ESCRIBIR este artículo me ha resultado difícil, influenciado tal vez por esa crisis cuyas consecuencias, según los entendidos en la materia, tendrán serias repercusiones.
Lo que está claro es que la situación es delicada y que el paro ya está llevando serias dificultades a muchos hogares.
Al hojear o ver los distintos medios de comunicación, creo que hemos de mentalizarnos de que a todos nos va a tocar apretarnos el cinto y plantearnos la mejor manera de salvar esta situación.
Pero también creo que han de ser nuestros políticos los que han de dar ejemplo. Al pueblo llano se nos está pidiendo que ahorremos energía, que utilicemos el transporte público, que controlemos el consumo de agua, que seleccionemos la basura, que no contaminemos?Y nuestras calles siguen iluminadas a tope al igual que los túneles de nuestras carreteras y los edificios públicos. Y contaminamos la atmósfera con tanto fuego, con tanto coche, con tanta romería? Que sean los organismos oficiales los primeros en dar ejemplo, que se note que también se aprietan el cinto.
Me pregunto qué mundo vamos a dejar a las futuras generaciones, algo de lo que somos responsables, toda vez que, al no ejercer el derecho al voto, damos pie a que asciendan a los escenarios de nuestra política individuos que los utilizan como medio de enriquecerse.

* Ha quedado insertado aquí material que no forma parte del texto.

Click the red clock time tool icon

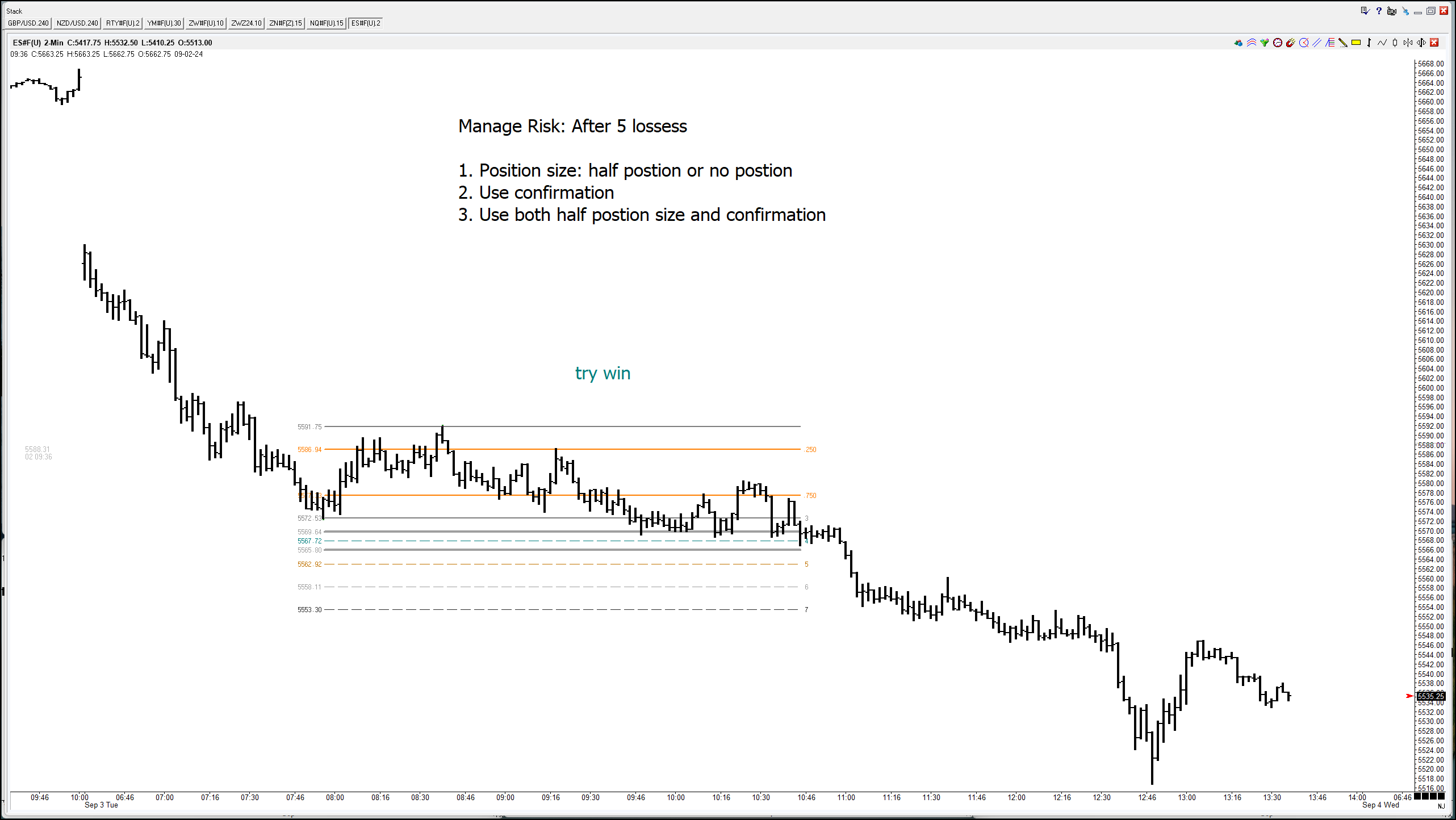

Es triste contemplar nuestro panorama político, sembrado de numerosas acusaciones de prevaricación y otras acusaciones que dan lugar a que numerosos proyectos que necesitan mano de obra queden paralizados, agravando así el paro existente.
Pese a todo, hemos de mantener la esperanza. Y que sufrir en las carnes la crisis que crece día a día sirva para que abramos los ojos, y que a la hora de votar, de elegir a nuestros gobernantes, valoremos si el candidato se presenta en actitud de servicio al pueblo o de servicio a su partido.
Es tiempo de que nuestros políticos nos den ejemplo, administrando los dineros públicos como buen padre de familia, evitando todo gasto superfluo. Tiempo de contar con políticos que sepan comportarse en nuestras cámaras, evitando insultos, gestos y comportamientos que nada bueno dicen a su favor y que nos tienen que producir vergüenza ajena.
Y no me digan que la política es así, porque eso no es verdad. La hemos hecho así, en primer lugar, nosotros, por tolerar el grosero comportamiento de algunos políticos, y en segundo lugar los partidos que actúan considerando que todo es válido con tal de conseguir votos.
Utilicemos los medios de comunicación para sanear el panorama político, denunciando acciones irregulares, no con ánimo de ofender sino de hacer bien las cosas.
No permitamos que nuestros políticos actúen arbitrariamente, obliguémosles a resolver cuanto antes situaciones como la de Educación -qué vergüenza- o la de Sanidad -para echarse a llorar-, mucho más necesarias que la "guanchancha", evitando, además, que el movimiento independentista siga creciendo (algo que, seguro, alegrará al rey de Marruecos), y que puede traer como consecuencia la ruina para el turismo canario.
Días atrás, Wladimiro Rodríguez, escribiendo sobre nuestra agricultura de la que tanto sabe, manifestaba que tal vez ha llegado la hora de que volvamos a coger la azada y cultivar nuestros campos, capaces de autoabastecernos. Es triste ver tantas huertas abandonadas, llenas de maleza, fruto del abandono por parte de sus dueños, cansados de su bajo rendimiento.
Me pregunto si ya hemos tocado fondo y, entre todos, ser capaces de volver a construir las Islas Afortunadas.
Por eso, afirmo que no perdamos la esperanza: crisis peores hemos vivido y aquí estamos.